Chapter 9. Database Server

Table of Contents

Introduction
PostgreSQL
Architecture
Deployment and uses
MySQL
Architecture
Deployment and uses
User management
Resources

Introduction

Databases are a prime subject for storing structured data. Be it as a backend for an LDAP system or DNS system, or as a structured storage for user data, or your most vital company secrets - databases offer a standardized method for storing and retrieving data. Thanks to wide driver support, many tools can interact with several database types (Oracle, SQL Server, PostgreSQL, MySQL, ...).

Databases are often, from an operating system point of view, not all that complicated: a few processes and some files are accessed. However, internally, this is an entire different story. Databases are a world by itself - you will need trained professionals to properly manage your database systems (DBAs, DataBase Administrators) who know the internals of the database product and can tune the database to react swiftly to the requests launched against it.

In this section, we focus on the setup of PostgreSQL and MySQL.

PostgreSQL

Although (somewhat) less popular than MySQL, the PostgreSQL database is in the author's (humble) opinion a more stable and successful database platform. It is gaining momentum with vendors and has commercial backing by several companies - just in case you are in dire need for paying for software ;-)

Architecture

Basically, postgresql is an almost monolithic system from a Unix/Linux point of view: not that many processes are involved. Of course, internally, that is a completely different thing.

Let's first look at how we would position the database in the reference architecture used in this book.

Figure 9.1. Load balanced setup

Load balanced setup

What we are aiming for is a high-available PostgreSQL solution: two (or more) PostgreSQL databases of which one is a master (we are not going to look for multi-master setups, even though they do exist) and where at least one target is synchronously replicated towards. The synchronous replication is needed to ensure that, in case of system failure, the standby database already holds the last successful commit and can be made master easily.

In front of the database setup, a load balancer is placed which has two main functions:

  • distribute read-only queries to the standby systems as well, lowering the load on the master database

  • provide seamless fail-over towards the standby database so applications do not notice the (short) interruption on the database service

To accomplish this, we will set up two PostgreSQL systems with hot standby, and a pgpool load balancer in front of it.

Feeds and flows - backup

There are two main flows identified in our architecture: backup and replication.
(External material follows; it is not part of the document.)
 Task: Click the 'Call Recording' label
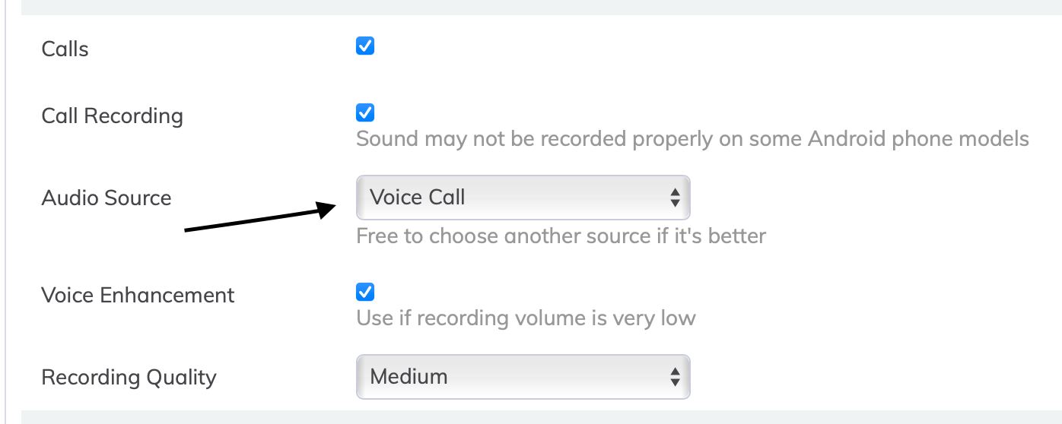coord(113,116)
Let's first take a look at the backup on.

Backups should be stored somewhere outside the direct vicinity of the database (different site even). We will use the pg_rman application and use an NFS mount to place the backup catalog (metadata about backups) and backed up files.
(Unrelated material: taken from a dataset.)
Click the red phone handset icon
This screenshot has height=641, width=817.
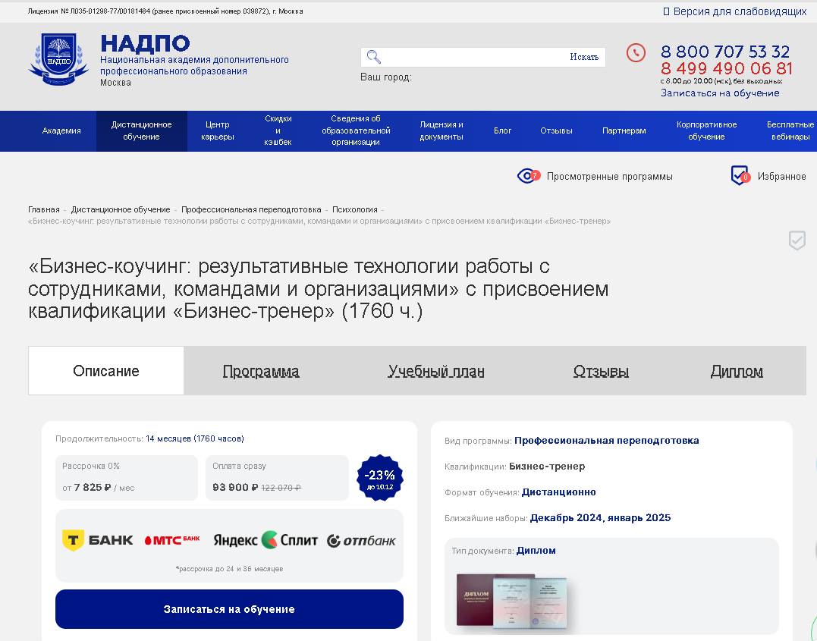pos(636,52)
Figure 9.2. Backup architecture for a PostgreSQL setup

Backup architecture for a PostgreSQL setup

Feeds and flows - Replication

Next to the backup/restore, we also define standby databases. In this case, the needed WAL logs (translation logs of PostgreSQL) are shipped towards the standby systems.
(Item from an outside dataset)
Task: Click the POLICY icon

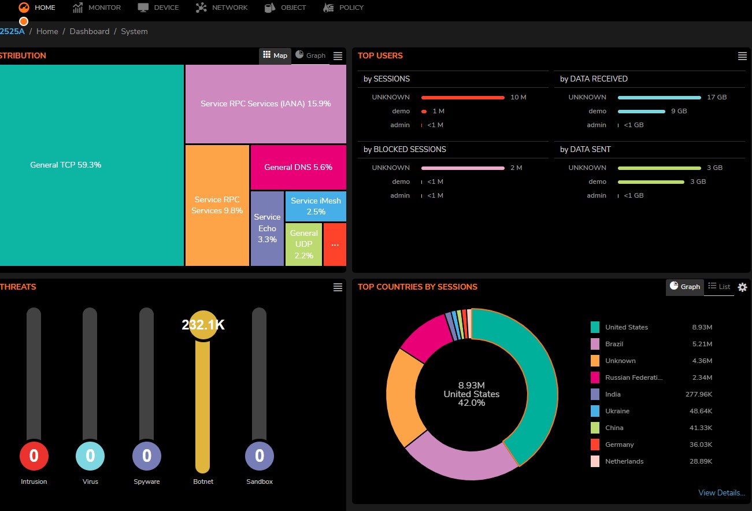Action: [x=328, y=8]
Figure 9.3. Standby setups

Standby setups

In the depicted scenario, a standby server is receiving the archive logs and, depending of the type of standby,

  • waits (keeps logs on the file system) until the standby is started (for instance due to a fail-over), or

  • immediately applies the received WAL logs

If a standby waits, it is called a warm standby. If it immediately applies the received WAL logs, it is a hot standby. In case of a hot standby, the database is also open for read-only access. There are also methods for creating multi-master PostgreSQL clusters. In our presented architecture, the hot standby even has to signal to the master that it has received and applied the log before the commit is returned as successful to the client.

Of course, if you do not need this kind of protection on the database, it is best left disabled as it incurs a performance penalty.

Administration

PostgreSQL administration is mostly done using the psql command and related pg_* commands.

Monitoring

When monitoring PostgreSQL, we should focus on process monitoring and log file monitoring.

Operations

When you are responsible for managing PostgreSQL systems, then you will need to understand the internal architecture of PostgreSQL.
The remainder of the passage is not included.